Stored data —
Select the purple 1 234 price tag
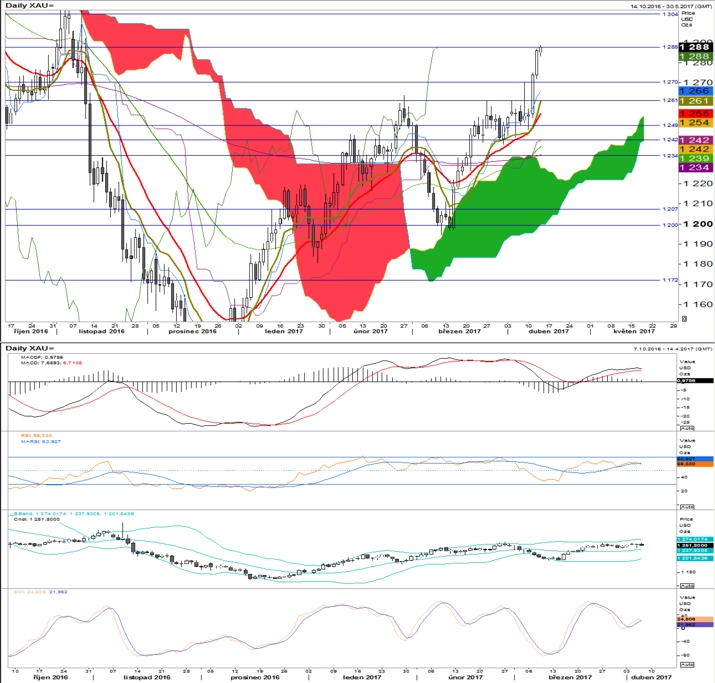 [695, 168]
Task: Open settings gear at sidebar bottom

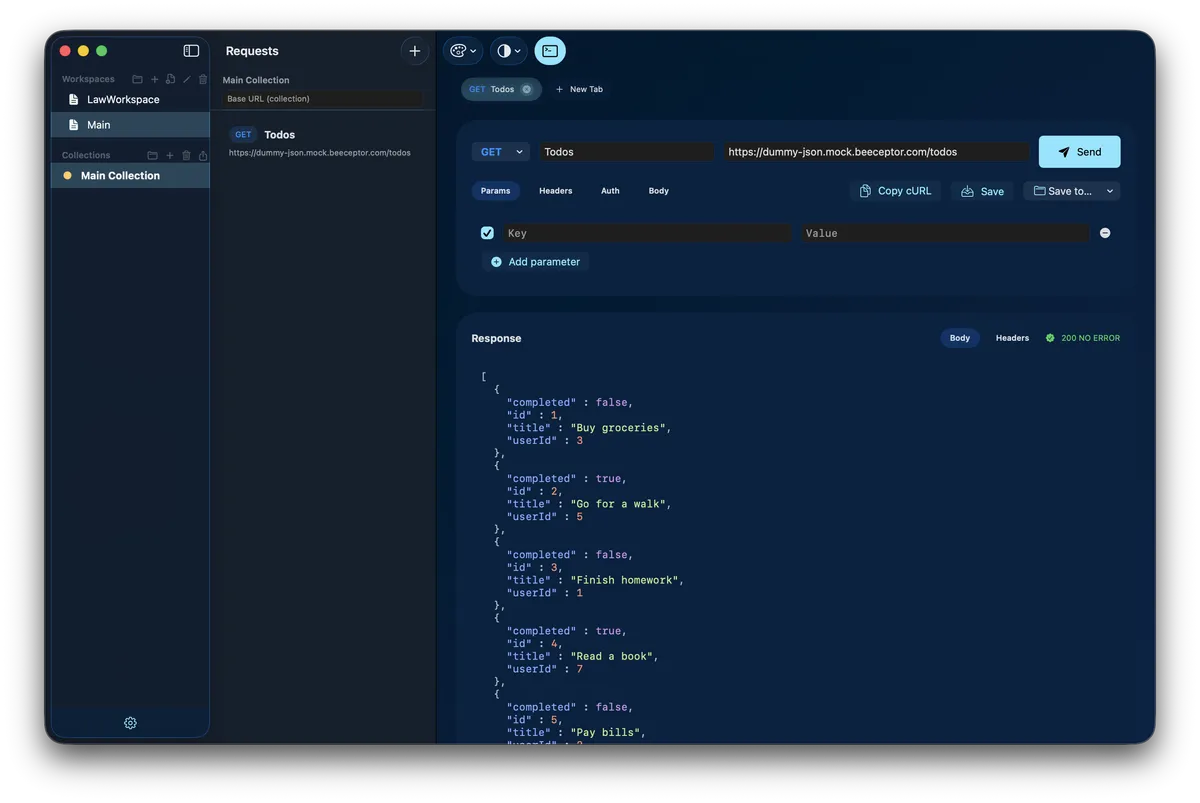Action: pyautogui.click(x=130, y=723)
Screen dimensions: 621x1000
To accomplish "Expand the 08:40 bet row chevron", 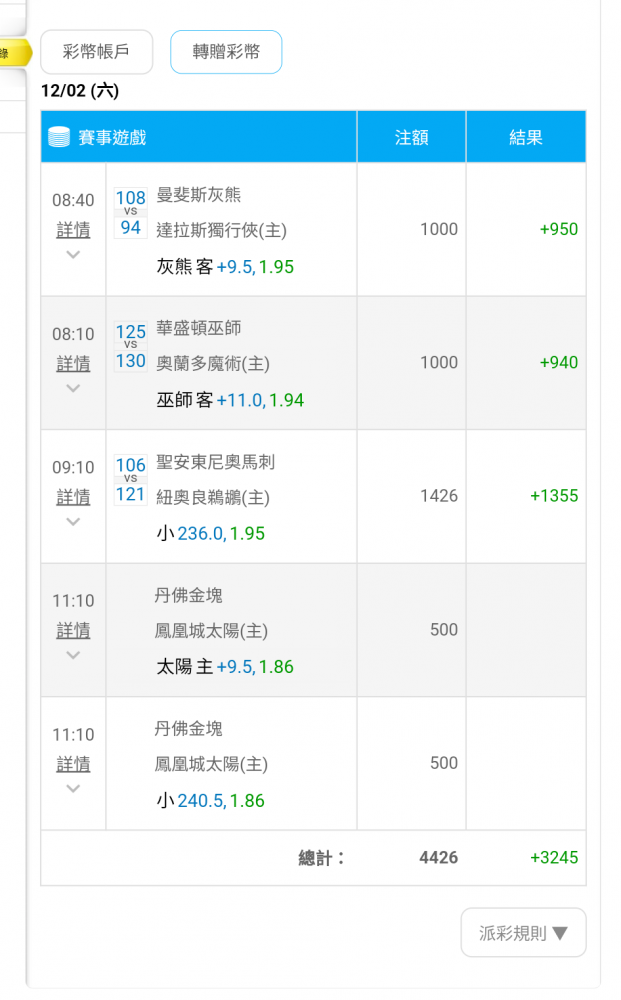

AIM OF THE EXERCISE — Beginning with the line that contains "Screen dimensions: 621x1000", write out every line through the last one in the records, exactly and without pictures.

SOLVED PROBLEM —
Screen dimensions: 621x1000
To accomplish "Expand the 08:40 bet row chevron", 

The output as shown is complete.